Set of tasks:
• a. Using the article on centralisation in education, decide whether each statement agrees with it, answering yes or no and quoting the deciding words: (i) In the initial decades after Independence, the government strongly supported universities. (ii) Institutional and academic autonomy played only a minor part in the premier institutions' rise. (iii) Academic councils and executive councils declined in importance.
• b. According to the article on centralisation in education, why did the government strongly support universities in the decades after Independence?

Higher Education – RUSA, NIRF, HEFA, etc.

Centralisation in decision making in education

Note4Students

From UPSC perspective, the following things are important :

Prelims level : Not much

Mains level : Paper 2- Centralisation in Education

The article tracks the evolution of the India education system after Independence. While the decentralisation and active encouragement underscores the initial years, recent trends shows a growing emphasis on centralisation.

How Government support contributed to rise of educational institutions

  • In the initial decades after Independence, the government was conscious of various social, economic and financial challenges.
  • So, the government strongly supported universities, encouraging them to further develop an academic .
  • The IITs and IIM along with institutions of academic excellence like the IISc, Indian Statistical Institute, and JNU emerged as model institutions.
  • The institutional and academic autonomy offered was central to their emerging as premier institutions.
  • Other universities revised curricula and set about the task of reforming the university as a space for healthy academic engagement.

Rise of decentralisation in collective decision making

  • The above changes were marked by the growing importance of various large representative institutional bodies.
  • For example, institutional bodies like faculty committees, committees of courses, board of studies, university senates, academic councils and executive councils grew in importance.
  • These bodies oversaw the administrative and academic functioning of the university and ensured collective decision-making.

[Data entries]
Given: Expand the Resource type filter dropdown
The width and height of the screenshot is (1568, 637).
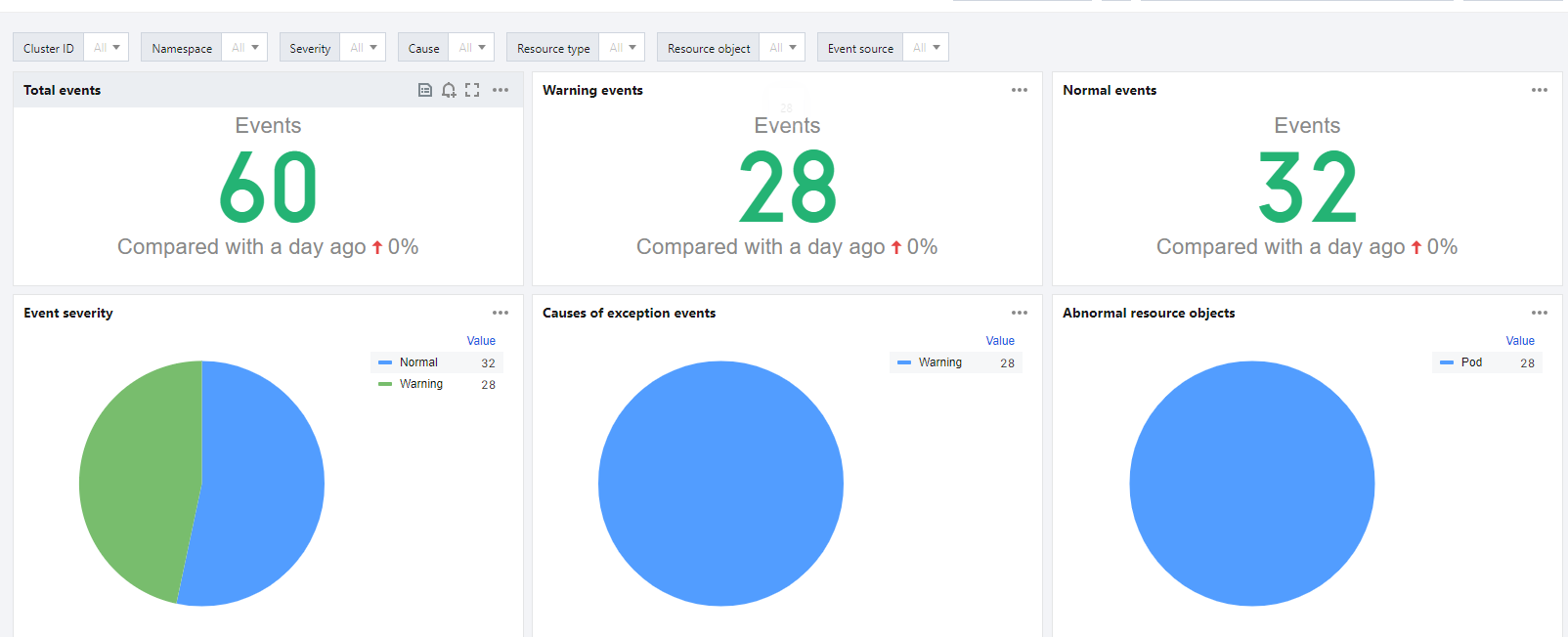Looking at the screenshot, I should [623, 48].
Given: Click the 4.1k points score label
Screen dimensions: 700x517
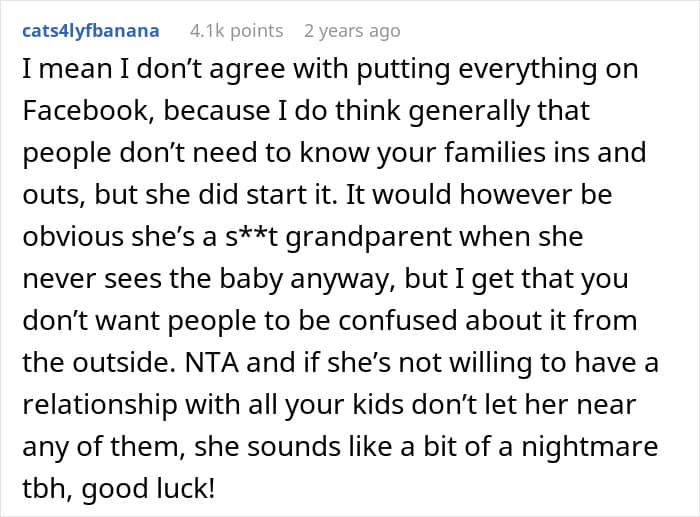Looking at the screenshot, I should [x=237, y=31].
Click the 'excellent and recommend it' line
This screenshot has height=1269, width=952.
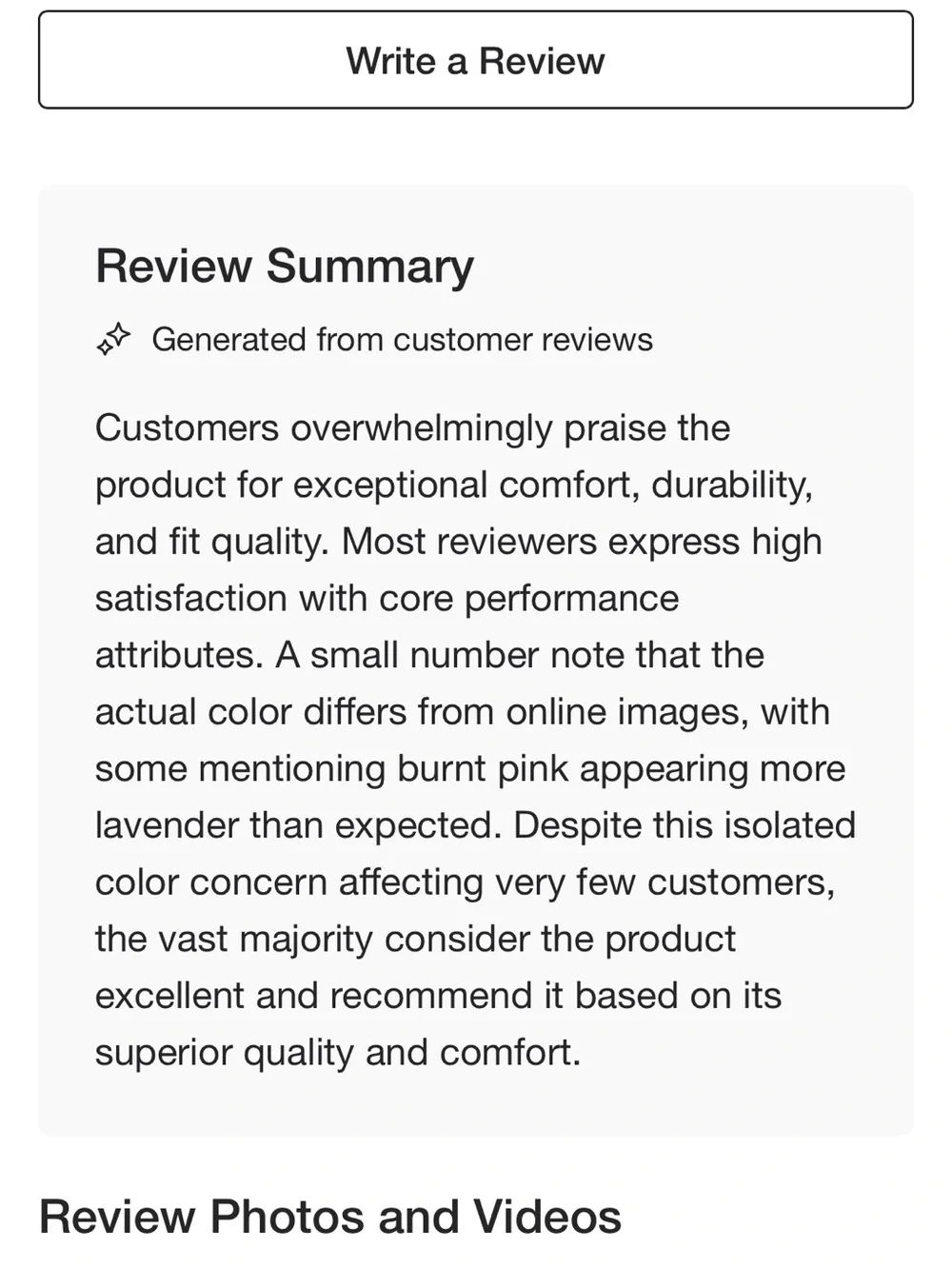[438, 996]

Task-by-task outputs:
• a.
(i) Yes: "the government strongly supported universities"
(ii) No: "The institutional and academic autonomy offered was central to their emerging as premier institutions."
(iii) No: "institutional bodies like faculty committees, committees of courses, board of studies, university senates, academic councils and executive councils grew in importance"

• b. In the initial decades after Independence, the government was conscious of various social, economic and financial challenges. Because of this, it strongly supported universities.